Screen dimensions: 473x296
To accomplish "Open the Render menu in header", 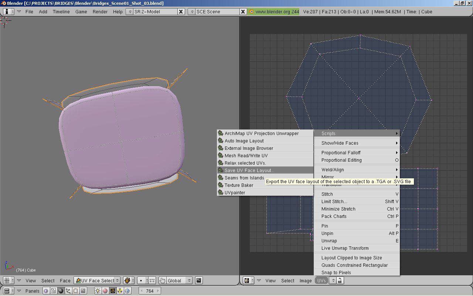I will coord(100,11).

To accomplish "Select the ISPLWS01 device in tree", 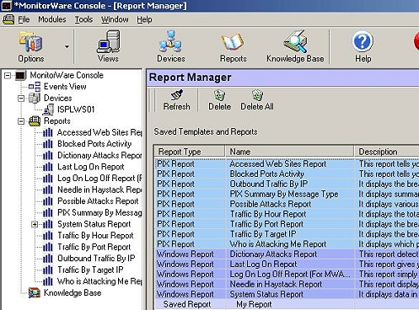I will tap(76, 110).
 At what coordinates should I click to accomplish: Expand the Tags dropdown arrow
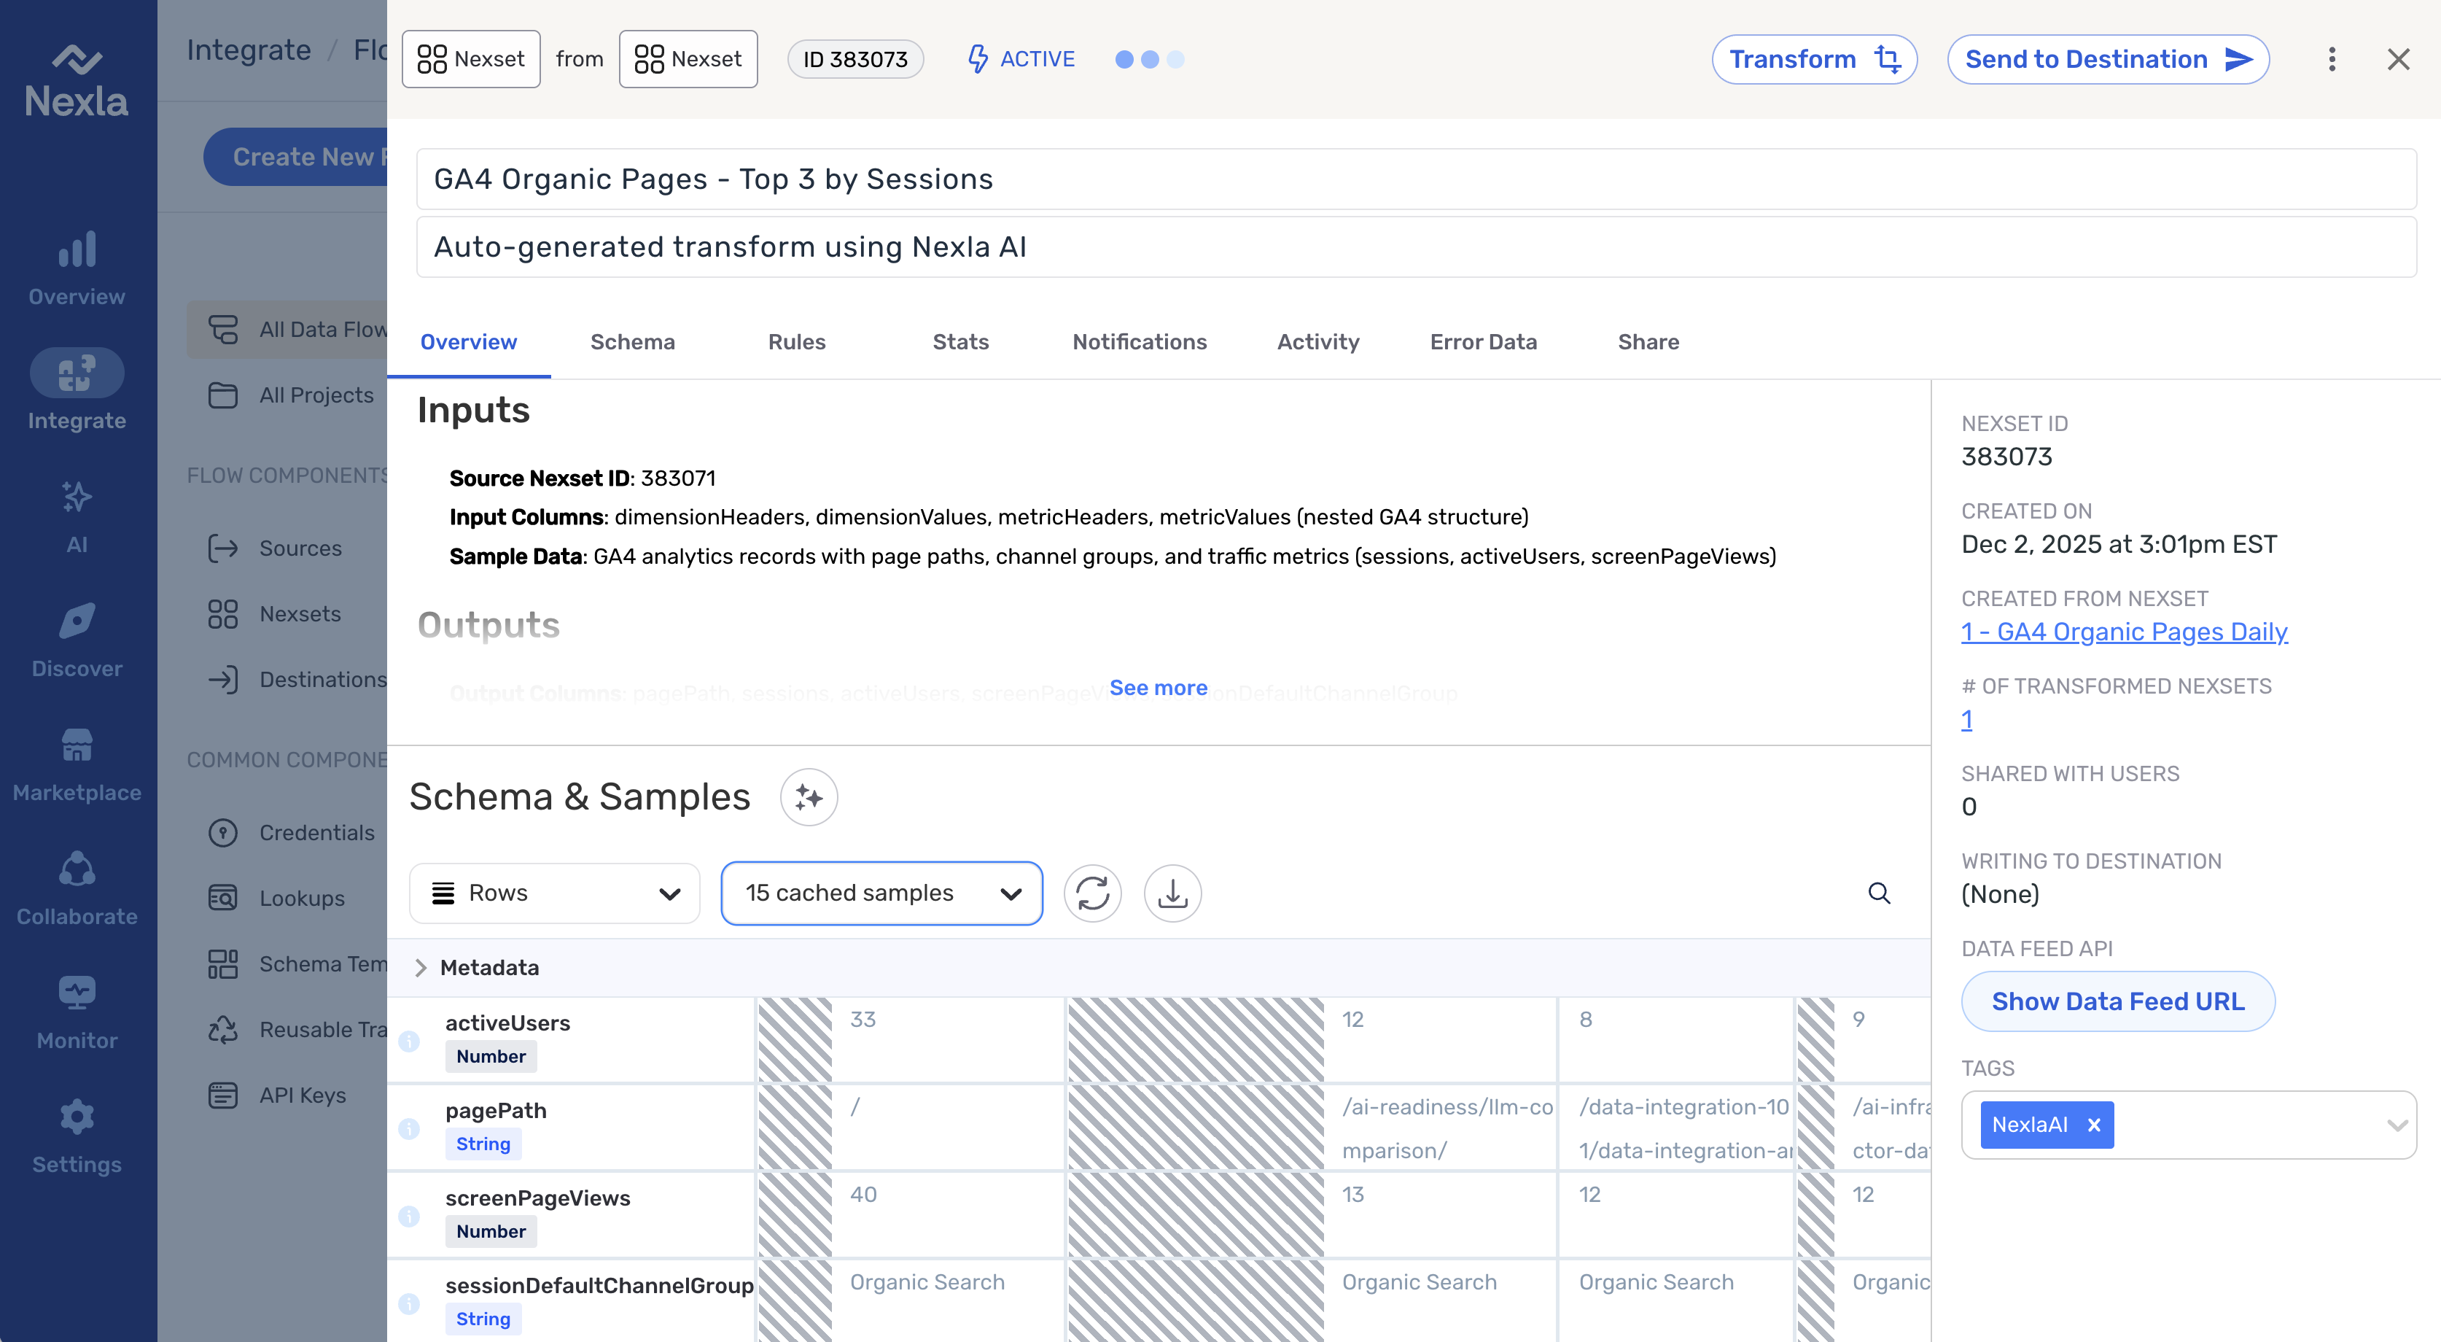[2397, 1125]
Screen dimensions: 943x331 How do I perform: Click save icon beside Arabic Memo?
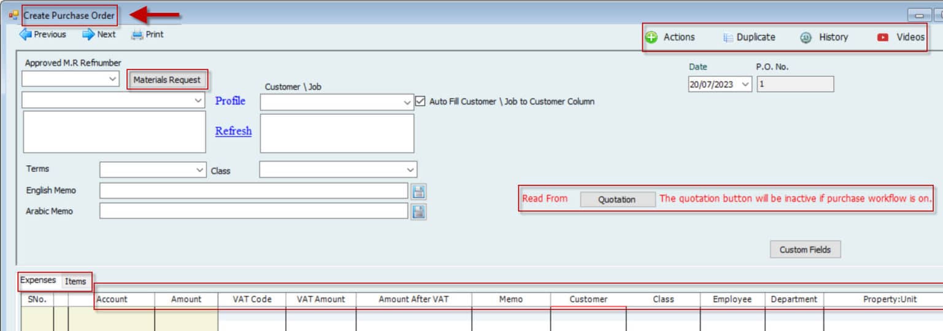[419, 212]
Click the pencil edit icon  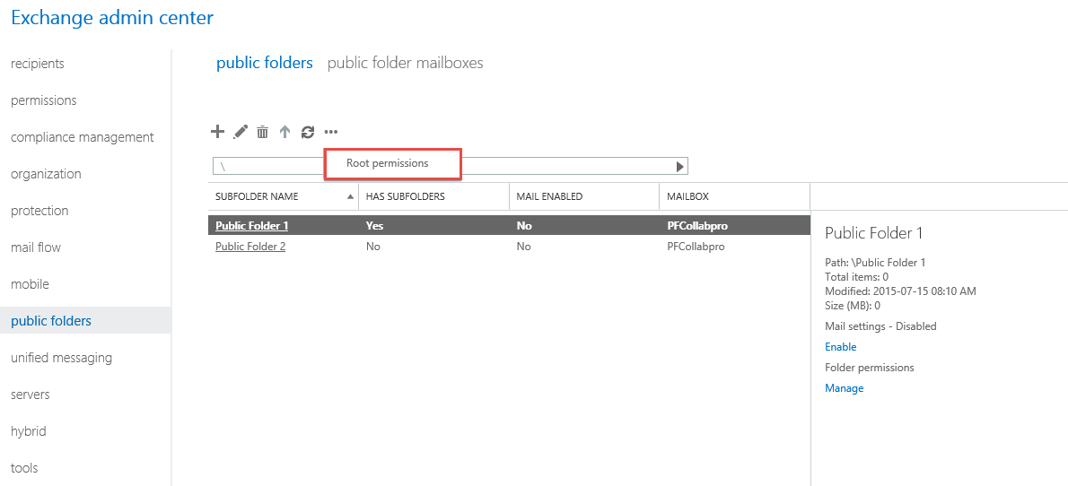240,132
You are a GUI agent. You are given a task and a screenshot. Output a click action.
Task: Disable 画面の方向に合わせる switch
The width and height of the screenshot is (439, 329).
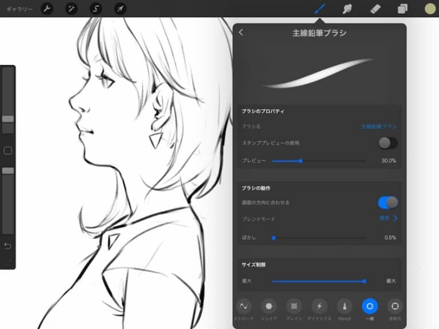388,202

**Direction:** Rewrite the records starting at the line that contains "You are a GUI" and ending at the end of the records, changing "click action" to "tap action" and leaving everything else unchanged. Omit the pictures from your answer.

**Complete answer:**
You are a GUI agent. You are given a task and a screenshot. Output a tap action.
Task: Disable 画面の方向に合わせる switch
The width and height of the screenshot is (439, 329).
388,202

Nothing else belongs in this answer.